Large numbers of students from China, India, Venezuela, and Haiti are refusing to leave, adding to the illegal immigration crisis in America and raising questions about why they came in the first place.

Recent Homeland Security data found that of the 565,000 foreign students slated to leave in fiscal 2023, some 50,000 stayed instead, violating their visa requirements.

Students from India and China topped the list of student and student worker overstays.

The new attention on visa “overstays” comes as the Trump administration is moving to slow or end the easy approval of student visas, especially at the president’s latest favorite target, Harvard University, where nearly 30% of students are foreigners.

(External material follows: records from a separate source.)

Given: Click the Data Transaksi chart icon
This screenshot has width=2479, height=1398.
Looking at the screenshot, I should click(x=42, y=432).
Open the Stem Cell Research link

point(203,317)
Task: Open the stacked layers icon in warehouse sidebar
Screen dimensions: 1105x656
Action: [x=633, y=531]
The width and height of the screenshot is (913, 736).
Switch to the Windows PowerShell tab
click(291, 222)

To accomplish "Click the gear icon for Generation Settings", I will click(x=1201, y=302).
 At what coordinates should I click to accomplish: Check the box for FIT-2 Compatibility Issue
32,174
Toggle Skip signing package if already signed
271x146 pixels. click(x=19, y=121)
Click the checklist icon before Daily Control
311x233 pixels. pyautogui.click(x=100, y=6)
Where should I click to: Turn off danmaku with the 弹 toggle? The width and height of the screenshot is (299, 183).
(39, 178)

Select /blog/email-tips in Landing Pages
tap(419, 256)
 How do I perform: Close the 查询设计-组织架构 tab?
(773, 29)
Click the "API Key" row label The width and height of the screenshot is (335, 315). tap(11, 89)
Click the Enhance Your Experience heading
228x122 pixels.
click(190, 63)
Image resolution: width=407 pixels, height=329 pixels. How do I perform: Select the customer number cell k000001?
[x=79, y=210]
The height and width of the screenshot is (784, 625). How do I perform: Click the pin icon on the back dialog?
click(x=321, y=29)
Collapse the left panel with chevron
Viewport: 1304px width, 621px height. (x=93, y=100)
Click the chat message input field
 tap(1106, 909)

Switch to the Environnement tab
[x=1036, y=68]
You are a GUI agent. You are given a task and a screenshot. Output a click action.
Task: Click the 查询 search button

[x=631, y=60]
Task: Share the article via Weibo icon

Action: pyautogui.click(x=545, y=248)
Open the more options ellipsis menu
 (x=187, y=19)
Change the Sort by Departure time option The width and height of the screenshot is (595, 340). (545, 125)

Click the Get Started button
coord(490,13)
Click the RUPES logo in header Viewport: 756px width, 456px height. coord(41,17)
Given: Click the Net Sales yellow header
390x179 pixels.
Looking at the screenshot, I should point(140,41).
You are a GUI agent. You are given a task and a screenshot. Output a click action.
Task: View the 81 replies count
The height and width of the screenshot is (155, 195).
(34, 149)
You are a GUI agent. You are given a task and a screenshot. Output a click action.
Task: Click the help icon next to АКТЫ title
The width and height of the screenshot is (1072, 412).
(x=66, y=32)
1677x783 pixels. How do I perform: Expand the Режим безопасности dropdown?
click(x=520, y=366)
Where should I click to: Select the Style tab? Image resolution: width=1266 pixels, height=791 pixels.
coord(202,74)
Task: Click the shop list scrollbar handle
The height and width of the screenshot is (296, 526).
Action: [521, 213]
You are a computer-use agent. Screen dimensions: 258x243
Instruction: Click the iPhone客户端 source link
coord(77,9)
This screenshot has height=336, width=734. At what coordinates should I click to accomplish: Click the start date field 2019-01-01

Jessica Vaughan, the policy director for the Center for Immigration Studies, said that more than 500,000 foreigners overstay their visas every year and that students make up a good portion.

“Yes, the numbers from India and China are especially bad in the category of student visa holders and, for India, work visa holders. The number of Indian student visa overstays went up by 40% over the previous year,” said Vaughan.

“These individuals might pose a security threat, or an espionage threat. We don’t know — but they definitely pose a threat to the integrity of our immigration system, and to the job prospects of young Americans and legal immigrants,” she added.

Critics have long believed that some students sent from China and India, especially those who move into high-tech internships and temporary jobs, are involved in state-sponsored espionage and IT theft.

As the administration shines a light on foreign students, new concerns are showing up, especially the growth of student overstays from countries ignored during the Biden era.

Vaughan said that some countries have student overstay rates over 25%. “For example, the student visa overstay rate for citizens of Equatorial Guinea is over 70%,” she said.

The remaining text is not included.